◆ **Work to complete**:
Give back every record below word for word, with the pictures omitted.

◆ **The records**:
-----

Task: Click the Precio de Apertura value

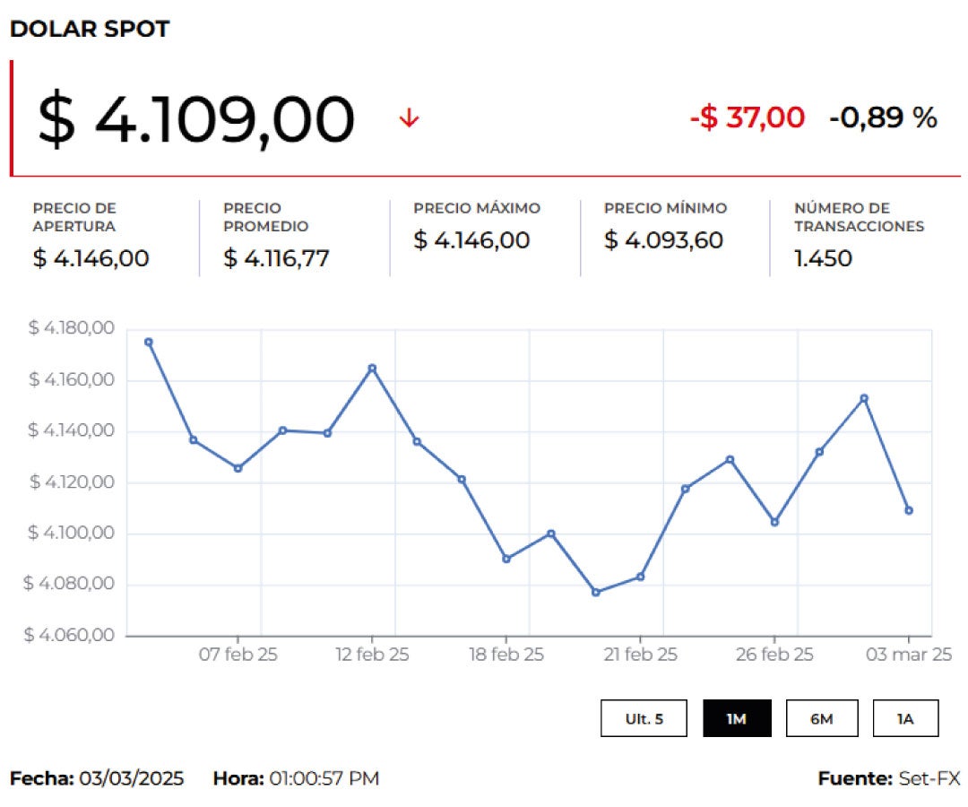Action: pos(91,258)
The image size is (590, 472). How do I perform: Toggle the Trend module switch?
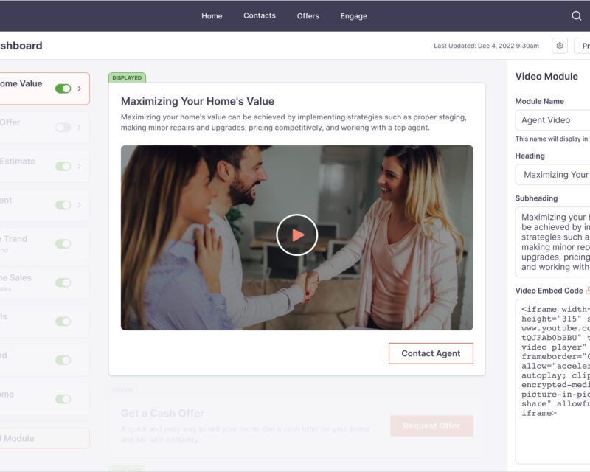pyautogui.click(x=63, y=243)
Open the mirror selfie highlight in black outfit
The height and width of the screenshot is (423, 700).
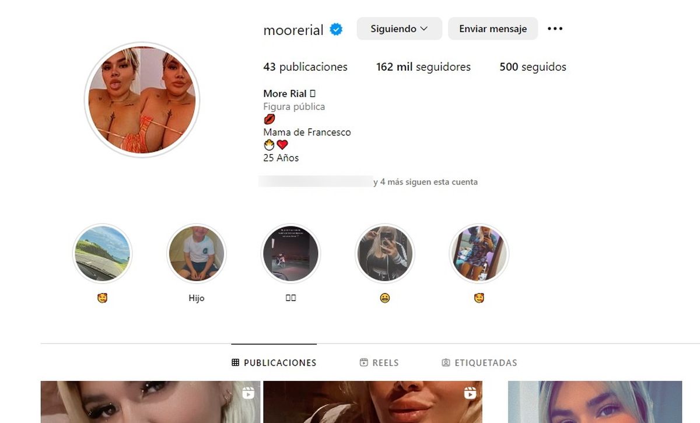[385, 254]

-----

◆ **Exercise solution**:
Task: Click the Precio de Apertura value

Action: pos(91,258)
The image size is (590, 472). How do I perform: Toggle the Trend module switch?
pyautogui.click(x=63, y=243)
Open the mirror selfie highlight in black outfit
The height and width of the screenshot is (423, 700).
[385, 254]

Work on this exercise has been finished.